To our knowledge, CE has been widely applied to the chlorogenic acid analysis,^24,25 but no publications related to the determination of CQA isomers by MEEKC exist. In the current work, three monoCQA and four diCQA isomers (their structures are shown in Fig. 1) were first determined by MEEKC. The additive type and concentration were investigated to obtain complete separation. The optimization of pH was also performed to suppress EOF and maintain analyte stability. Some other influencing factors on separation characteristics were further examined to determine the optimal conditions. Finally, thirteen honeysuckle pharmaceutical products (five dosage forms) were analyzed by this developed MEEKC method and the results were validated by HPLC. The present study introduced, for the first time, CE technology to simultaneously separate and quantify multiple CQA isomers. It is very significant for the quality control and evaluation of CQA-related products.

Fig. 1 Molecular structures of seven CQAs in this study.

2. Experimental

2.1. Chemicals and reagents

The standards of 5-CQA (99.4%), 4-CQA (98.6%), 3-CQA (99.5%), 3,5-diCQA (99.2%), 3,4-diCQA (98.5%), 4,5-diCQA (98.4%), and 1,3-diCQA (99.0%) were purchased from Must Biological Technology (Chengdu, China). Sodium borate, potassium sodium tartrate (PST), and SDS were provided by Sigma (MO, USA). β-Cyclodextrin (β-CD) and sodium deoxycholate (SDC) were purchased from J&K Chemicals (Beijing, China). Other reagents and chemicals were of analytical grade and obtained from Changzheng Chemicals (Chengdu, China). All commercial samples of medicinal honeysuckle preparations were purchased from local chemist shops.

2.2. Apparatus and procedures

The stability of CQAs was investigated using a TU-1901 UV-vis spectrophotometer (Persee, Beijing, China), recording from 190 to 400 nm at 25 °C.

HPLC validations were carried out on an Agilent 1200 Series LC system (Agilent, California, USA) equipped with a quaternary pump and a DAD detector. A Kromasil C18 column (5 μm, 250 mm × 4.6 mm i.d.) maintained at 30 °C was used for chromatographic separation. The mobile phases consisted of 0.1% phosphoric acid aqueous solution and acetonitrile. The flow rate was 1.0 mL min⁻¹ and DAD detection was performed at 327 nm. The injection volume was kept at constant 10 μL. The gradient program was used as follows: 0–25 min from 5 to 10% of acetonitrile, 25–45 min 10–30% of acetonitrile, and 45–50 min 30–5% of acetonitrile.

+ + + + +

Parts of the exercise:
a) In the CQA isomer text, replace "purchased" with "bought" throughout everything from "Fig. 1 Molecular" down to "nm at 25 °C.", and write out that passage with the change.
b) According to the CQA isomer text, why was the pH optimized?
c) Answer these questions from the CQA isomer text:
(i) How many honeysuckle pharmaceutical products were analyzed, and in how many dosage forms?
(ii) At what wavelength was DAD detection performed in the HPLC validations?
(iii) Which supplier provided the SDS?

Pixel coordinate grounding data:
+ + + + +

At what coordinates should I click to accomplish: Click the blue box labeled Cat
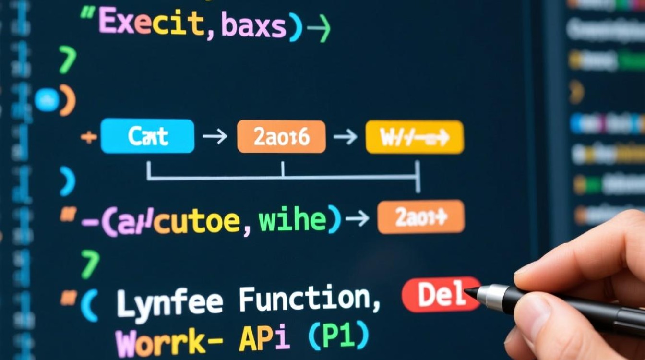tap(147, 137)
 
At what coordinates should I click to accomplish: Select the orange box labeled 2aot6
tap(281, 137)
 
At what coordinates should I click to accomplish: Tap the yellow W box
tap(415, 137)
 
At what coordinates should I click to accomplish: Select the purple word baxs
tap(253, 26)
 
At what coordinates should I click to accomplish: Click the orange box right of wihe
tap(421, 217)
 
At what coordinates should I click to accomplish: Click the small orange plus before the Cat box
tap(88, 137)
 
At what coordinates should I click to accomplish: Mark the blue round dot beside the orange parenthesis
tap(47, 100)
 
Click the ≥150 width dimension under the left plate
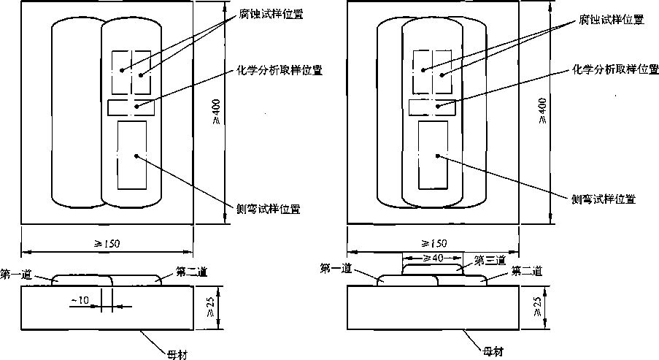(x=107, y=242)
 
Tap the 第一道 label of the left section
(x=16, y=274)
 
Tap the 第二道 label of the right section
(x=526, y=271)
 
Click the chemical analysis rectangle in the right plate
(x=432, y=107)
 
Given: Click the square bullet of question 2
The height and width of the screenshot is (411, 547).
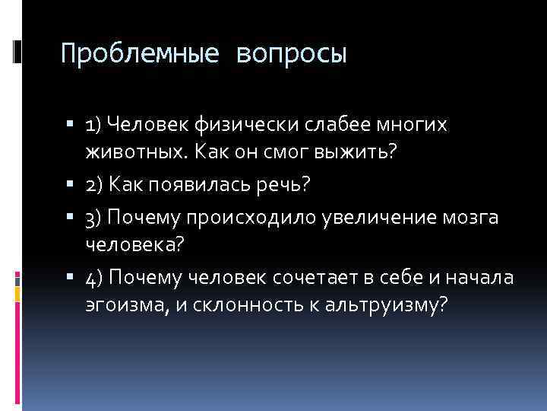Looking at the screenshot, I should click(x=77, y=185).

+ + + + +

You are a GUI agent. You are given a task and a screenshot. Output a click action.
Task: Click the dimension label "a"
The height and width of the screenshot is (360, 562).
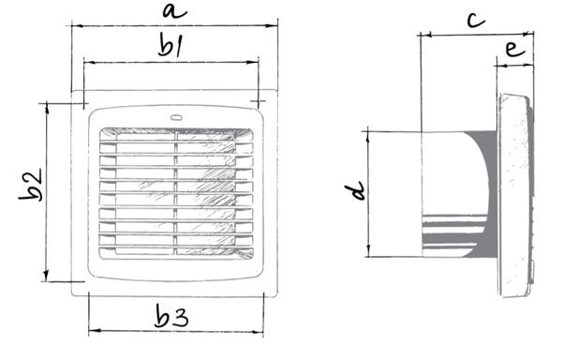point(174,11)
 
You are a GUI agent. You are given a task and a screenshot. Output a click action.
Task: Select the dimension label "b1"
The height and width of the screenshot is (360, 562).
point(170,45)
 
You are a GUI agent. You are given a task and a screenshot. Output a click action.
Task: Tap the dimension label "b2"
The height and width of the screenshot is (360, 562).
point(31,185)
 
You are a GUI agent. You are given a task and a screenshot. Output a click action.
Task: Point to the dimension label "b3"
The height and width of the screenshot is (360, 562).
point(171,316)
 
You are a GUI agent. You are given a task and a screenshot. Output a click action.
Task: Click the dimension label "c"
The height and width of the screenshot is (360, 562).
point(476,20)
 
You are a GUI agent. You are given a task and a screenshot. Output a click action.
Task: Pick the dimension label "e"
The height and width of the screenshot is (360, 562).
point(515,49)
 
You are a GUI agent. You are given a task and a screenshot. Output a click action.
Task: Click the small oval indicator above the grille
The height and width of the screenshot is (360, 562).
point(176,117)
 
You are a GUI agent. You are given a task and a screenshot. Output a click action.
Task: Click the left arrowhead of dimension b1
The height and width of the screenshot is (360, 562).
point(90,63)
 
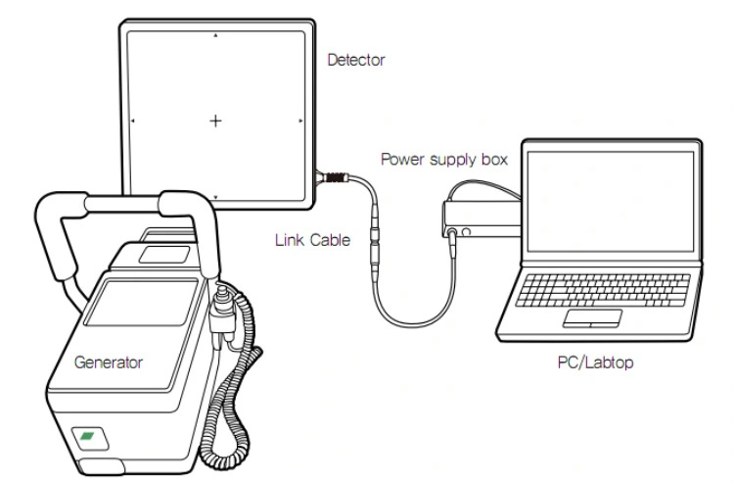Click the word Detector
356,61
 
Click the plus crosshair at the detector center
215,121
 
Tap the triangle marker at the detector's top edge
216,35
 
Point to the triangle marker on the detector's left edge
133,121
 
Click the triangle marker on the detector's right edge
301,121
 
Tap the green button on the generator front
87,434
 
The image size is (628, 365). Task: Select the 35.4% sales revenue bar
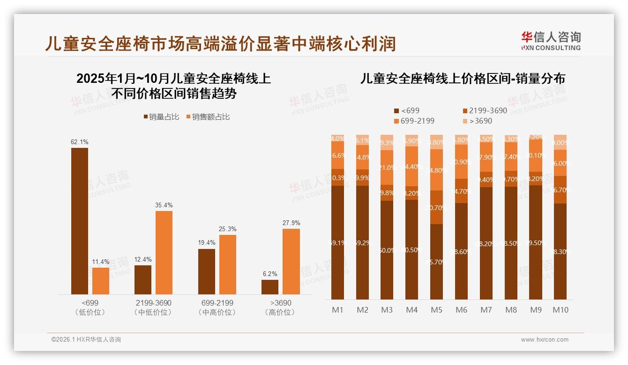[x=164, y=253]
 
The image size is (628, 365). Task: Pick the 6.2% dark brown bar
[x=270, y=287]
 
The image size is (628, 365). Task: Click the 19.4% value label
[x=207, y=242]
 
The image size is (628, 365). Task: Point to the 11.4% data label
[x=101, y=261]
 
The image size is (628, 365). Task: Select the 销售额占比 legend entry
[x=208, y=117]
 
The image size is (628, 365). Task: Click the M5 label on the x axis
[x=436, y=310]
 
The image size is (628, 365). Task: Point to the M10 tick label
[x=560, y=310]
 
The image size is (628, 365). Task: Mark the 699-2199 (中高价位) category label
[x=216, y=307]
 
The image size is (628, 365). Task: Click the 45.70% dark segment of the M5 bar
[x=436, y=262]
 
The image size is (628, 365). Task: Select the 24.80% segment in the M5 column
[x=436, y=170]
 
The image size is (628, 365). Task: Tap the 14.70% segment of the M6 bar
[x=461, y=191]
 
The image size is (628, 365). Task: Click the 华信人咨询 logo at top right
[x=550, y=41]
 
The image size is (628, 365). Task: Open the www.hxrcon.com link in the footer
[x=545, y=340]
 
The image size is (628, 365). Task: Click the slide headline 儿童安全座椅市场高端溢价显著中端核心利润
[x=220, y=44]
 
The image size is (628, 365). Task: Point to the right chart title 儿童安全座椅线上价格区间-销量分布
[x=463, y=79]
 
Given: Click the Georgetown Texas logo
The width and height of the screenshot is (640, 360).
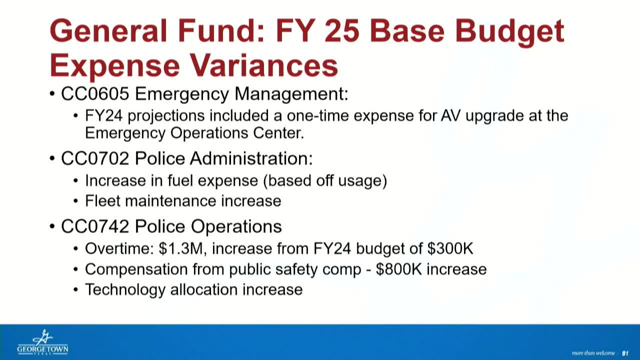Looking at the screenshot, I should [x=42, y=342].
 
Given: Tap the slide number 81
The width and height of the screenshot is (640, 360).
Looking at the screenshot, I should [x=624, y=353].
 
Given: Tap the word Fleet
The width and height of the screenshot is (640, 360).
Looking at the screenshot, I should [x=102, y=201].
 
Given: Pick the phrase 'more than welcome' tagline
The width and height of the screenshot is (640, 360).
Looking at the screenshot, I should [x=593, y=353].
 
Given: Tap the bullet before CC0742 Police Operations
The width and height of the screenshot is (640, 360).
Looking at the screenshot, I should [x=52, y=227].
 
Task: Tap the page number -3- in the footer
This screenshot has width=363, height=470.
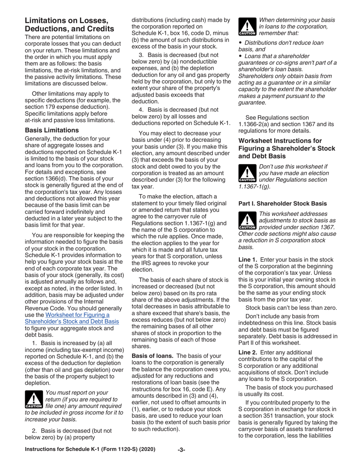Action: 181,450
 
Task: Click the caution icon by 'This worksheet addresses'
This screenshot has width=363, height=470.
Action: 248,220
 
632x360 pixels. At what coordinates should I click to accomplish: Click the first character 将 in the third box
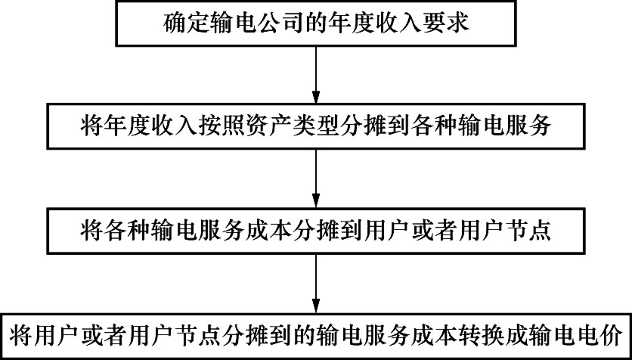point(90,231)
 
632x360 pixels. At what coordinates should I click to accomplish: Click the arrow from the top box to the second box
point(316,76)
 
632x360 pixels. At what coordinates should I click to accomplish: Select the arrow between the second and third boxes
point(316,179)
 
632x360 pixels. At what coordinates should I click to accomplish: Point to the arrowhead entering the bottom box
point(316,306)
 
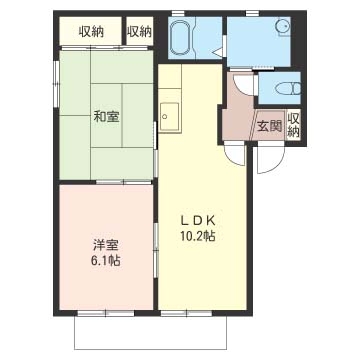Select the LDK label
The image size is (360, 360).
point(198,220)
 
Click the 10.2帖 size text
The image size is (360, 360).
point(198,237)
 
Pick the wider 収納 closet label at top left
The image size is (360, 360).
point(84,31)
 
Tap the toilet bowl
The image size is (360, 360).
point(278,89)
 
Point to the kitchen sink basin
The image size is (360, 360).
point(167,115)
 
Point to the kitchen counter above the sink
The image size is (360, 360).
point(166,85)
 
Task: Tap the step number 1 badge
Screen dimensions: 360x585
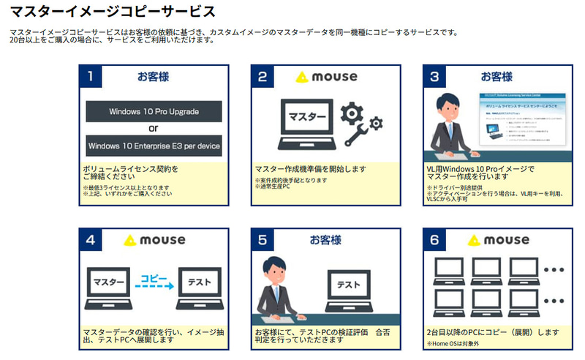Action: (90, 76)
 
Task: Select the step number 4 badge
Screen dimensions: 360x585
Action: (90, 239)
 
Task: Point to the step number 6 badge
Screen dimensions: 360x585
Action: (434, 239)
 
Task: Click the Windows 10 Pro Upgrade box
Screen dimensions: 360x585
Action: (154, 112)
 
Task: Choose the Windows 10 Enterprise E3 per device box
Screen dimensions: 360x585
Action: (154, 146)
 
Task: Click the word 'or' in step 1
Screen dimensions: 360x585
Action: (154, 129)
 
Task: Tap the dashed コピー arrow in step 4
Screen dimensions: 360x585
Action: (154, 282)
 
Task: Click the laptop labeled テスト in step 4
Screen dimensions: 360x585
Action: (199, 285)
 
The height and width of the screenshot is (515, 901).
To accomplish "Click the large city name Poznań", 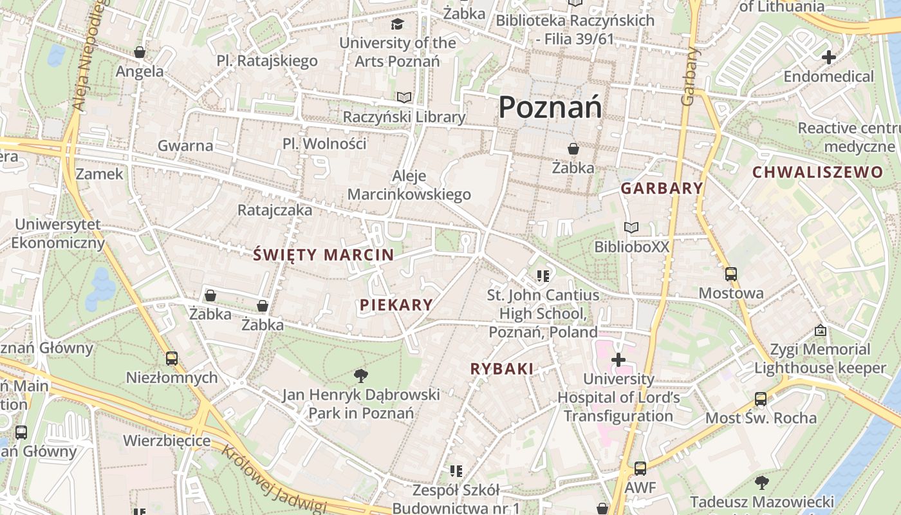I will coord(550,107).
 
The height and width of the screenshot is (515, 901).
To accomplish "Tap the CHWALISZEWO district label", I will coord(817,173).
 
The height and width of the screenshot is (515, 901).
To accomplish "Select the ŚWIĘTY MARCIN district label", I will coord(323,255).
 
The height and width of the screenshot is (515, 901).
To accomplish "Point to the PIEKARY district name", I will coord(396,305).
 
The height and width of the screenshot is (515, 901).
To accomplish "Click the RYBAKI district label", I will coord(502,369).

+ + + + +

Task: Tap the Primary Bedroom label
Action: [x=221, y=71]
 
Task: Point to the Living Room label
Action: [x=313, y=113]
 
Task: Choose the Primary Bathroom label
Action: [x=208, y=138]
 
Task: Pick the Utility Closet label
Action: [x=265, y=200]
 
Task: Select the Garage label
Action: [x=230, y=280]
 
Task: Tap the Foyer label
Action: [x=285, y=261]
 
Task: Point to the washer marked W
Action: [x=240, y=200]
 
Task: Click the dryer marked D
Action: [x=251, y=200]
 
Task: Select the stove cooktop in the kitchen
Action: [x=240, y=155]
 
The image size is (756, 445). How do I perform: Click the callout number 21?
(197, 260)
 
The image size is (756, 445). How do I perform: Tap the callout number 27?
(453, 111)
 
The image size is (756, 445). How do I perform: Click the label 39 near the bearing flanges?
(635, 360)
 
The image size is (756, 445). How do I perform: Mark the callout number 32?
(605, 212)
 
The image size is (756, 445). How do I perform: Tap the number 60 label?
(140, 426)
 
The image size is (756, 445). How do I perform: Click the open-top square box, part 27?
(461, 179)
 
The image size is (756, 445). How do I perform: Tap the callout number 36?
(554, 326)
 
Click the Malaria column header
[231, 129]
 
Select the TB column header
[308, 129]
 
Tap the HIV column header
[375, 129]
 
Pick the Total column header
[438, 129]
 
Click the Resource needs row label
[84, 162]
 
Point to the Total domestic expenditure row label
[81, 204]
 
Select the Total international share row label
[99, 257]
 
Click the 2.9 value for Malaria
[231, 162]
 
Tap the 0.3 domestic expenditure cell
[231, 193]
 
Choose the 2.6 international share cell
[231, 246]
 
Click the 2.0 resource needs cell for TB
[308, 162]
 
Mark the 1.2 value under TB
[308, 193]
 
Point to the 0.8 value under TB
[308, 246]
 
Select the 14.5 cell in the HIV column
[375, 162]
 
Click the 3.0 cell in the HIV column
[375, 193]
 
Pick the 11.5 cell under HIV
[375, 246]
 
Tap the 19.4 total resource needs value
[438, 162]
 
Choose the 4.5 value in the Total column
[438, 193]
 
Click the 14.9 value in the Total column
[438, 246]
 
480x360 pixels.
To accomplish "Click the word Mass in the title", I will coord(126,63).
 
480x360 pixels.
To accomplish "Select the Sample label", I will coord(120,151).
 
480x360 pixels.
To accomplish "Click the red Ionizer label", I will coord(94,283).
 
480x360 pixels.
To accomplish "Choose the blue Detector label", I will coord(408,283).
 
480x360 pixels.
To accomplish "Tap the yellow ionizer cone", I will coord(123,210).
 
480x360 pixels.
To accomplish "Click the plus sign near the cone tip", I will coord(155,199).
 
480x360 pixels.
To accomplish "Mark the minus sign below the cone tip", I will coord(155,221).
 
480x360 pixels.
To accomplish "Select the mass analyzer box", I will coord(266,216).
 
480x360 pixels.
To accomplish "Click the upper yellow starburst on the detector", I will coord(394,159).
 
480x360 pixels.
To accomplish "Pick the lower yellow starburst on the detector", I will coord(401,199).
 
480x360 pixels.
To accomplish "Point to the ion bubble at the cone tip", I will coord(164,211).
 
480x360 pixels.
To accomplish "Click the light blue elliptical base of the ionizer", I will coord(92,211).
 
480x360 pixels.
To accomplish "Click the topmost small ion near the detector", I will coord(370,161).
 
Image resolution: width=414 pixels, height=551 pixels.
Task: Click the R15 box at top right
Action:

+ + + + +

Activity answers:
a)
Fig. 1 Molecular structures of seven CQAs in this study.

2. Experimental

2.1. Chemicals and reagents

The standards of 5-CQA (99.4%), 4-CQA (98.6%), 3-CQA (99.5%), 3,5-diCQA (99.2%), 3,4-diCQA (98.5%), 4,5-diCQA (98.4%), and 1,3-diCQA (99.0%) were bought from Must Biological Technology (Chengdu, China). Sodium borate, potassium sodium tartrate (PST), and SDS were provided by Sigma (MO, USA). β-Cyclodextrin (β-CD) and sodium deoxycholate (SDC) were bought from J&K Chemicals (Beijing, China). Other reagents and chemicals were of analytical grade and obtained from Changzheng Chemicals (Chengdu, China). All commercial samples of medicinal honeysuckle preparations were bought from local chemist shops.

2.2. Apparatus and procedures

The stability of CQAs was investigated using a TU-1901 UV-vis spectrophotometer (Persee, Beijing, China), recording from 190 to 400 nm at 25 °C.

b) The pH was optimized to suppress EOF and to maintain the stability of the analytes.

c)
(i) Thirteen products in five dosage forms.
(ii) 327 nm.
(iii) Sigma (MO, USA).